Stefan betrachtete seine Oma, eine greise Frau, die auf die neunzig zuging. Er sah ein eingefallenes Gesicht mit einer Nase wie eine verschrumpelte Kartoffel vor sich sitzen, die Haare silberweiß, mit frisch gedrehten Locken, die Augen überzog ein zarter Schleier, sie schienen ein wenig wie die eines verängstigten Ferkels zu blicken, der Mund arbeitet ständig, die Zunge schnalzte, Sekunde für Sekunde, dmscht, dmscht, dmscht. Die Hände, schmal, fahrig, ließen die blauen Adern hervortreten. Die Haut war zart wie die eines Babys, doch schien sie zwei Nummern zu groß für den zu klein gewordenen Körper; der selbst, einst voller Spannkraft, war eingesunken.
»Ach, wenn mich der liebe Gott nur zu sich rufen würde...«, sprach sie vor sich hin.
»Oma, sag nicht immer so etwas, wenn er es wollte, hätte er es längst getan«, beschwichtigte Stefan die alte Frau. Er war zwar ihr Enkel, doch war er in einem Alter, in dem er selbst bald einen Enkel bekommen könnte.
»Ich fühle mich so einsam, wenn du nicht wärst, dann wäre ich schon lange beim Herrn«, beharrte die Greisin.

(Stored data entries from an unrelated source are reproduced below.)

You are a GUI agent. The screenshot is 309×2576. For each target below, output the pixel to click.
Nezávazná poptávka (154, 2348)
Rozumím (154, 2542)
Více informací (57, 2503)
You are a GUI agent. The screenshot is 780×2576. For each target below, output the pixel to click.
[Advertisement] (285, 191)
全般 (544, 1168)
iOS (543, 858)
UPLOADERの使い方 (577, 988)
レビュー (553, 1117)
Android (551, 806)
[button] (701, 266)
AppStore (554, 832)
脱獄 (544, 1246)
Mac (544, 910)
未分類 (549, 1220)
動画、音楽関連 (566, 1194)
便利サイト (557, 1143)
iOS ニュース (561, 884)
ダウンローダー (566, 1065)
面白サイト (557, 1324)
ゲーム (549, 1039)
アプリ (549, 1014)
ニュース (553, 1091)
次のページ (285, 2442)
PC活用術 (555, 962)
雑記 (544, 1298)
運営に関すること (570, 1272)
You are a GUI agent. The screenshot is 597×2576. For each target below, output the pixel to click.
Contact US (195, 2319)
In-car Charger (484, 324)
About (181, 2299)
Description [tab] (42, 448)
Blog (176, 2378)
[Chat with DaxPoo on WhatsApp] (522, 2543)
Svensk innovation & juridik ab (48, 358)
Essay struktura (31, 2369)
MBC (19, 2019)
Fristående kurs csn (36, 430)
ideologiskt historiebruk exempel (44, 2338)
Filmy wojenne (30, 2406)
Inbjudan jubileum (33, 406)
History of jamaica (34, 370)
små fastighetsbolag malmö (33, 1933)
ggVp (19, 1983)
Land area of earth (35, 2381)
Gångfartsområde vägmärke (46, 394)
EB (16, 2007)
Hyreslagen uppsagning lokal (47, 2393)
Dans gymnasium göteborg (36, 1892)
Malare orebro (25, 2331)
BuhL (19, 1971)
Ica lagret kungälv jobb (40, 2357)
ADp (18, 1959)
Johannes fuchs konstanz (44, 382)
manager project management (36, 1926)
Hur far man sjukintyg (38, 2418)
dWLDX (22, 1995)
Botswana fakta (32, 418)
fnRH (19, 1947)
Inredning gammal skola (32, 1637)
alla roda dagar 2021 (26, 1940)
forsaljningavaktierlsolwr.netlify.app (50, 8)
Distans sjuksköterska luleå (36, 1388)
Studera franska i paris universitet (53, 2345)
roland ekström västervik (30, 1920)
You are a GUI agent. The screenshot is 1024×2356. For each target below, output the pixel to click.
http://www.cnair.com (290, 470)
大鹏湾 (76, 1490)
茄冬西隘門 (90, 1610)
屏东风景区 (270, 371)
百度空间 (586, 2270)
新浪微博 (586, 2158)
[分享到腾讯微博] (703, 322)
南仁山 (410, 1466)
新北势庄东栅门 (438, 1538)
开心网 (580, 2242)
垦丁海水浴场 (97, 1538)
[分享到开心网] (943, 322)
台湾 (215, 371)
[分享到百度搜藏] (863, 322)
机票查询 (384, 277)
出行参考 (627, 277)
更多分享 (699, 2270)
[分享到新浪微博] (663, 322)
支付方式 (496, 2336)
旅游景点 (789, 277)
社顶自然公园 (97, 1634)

»Erzähl doch bitte keinen Unsinn, Oma, du wirst noch hundert Jahre alt«, entgegnete der Enkel.
»Weißt du noch, Oma, wie ich vor vielen, vielen, Jahren bei dir war, die Zwiebeln auf dem großen Feld gezogen habe und die anderen Frauen dir erzählt haben, was du für einen fleißigen Enkel du hättest, oder wie wir beide Frühlingszwiebeln gebündelt haben und danach zum See gefahren sind, um zu baden?«, erinnerte sie Stefan.
»Ich war so gerne bei dir. Es machte immer Spaß. Als junger Frechdachs spürte ich die Freiheit auf deinem Bauernhof. Ich konnte machen, was ich wollte. Einmal habe ich dein Fahrrad lindgrün angestrichen. Das fand ich toll, dann habe ich den Stall mit einer Feder weiß getüncht, Schiffe aus Brettern gebaut, Viermaster, mit vielen Segeln, habe sie auf dem Ententeich schwimmen lassen, mit einer langen Schnur. Dann habe ich sie wieder an Land gezogen. Es waren herrliche Erlebnisse für mich. Denkst du noch manchmal daran, wie ich dir ein paar Leberwurstbrote auf den Acker gebracht habe? Ich habe mich so sehr angestrengt, die Scheiben von dem Brot abzuschneiden. Weißt du noch, wie sie dir geschmeckt haben?«
Die Großmutter lächelte verträumt. Tränen der Rührung rollten ihr aus den Augenrändern.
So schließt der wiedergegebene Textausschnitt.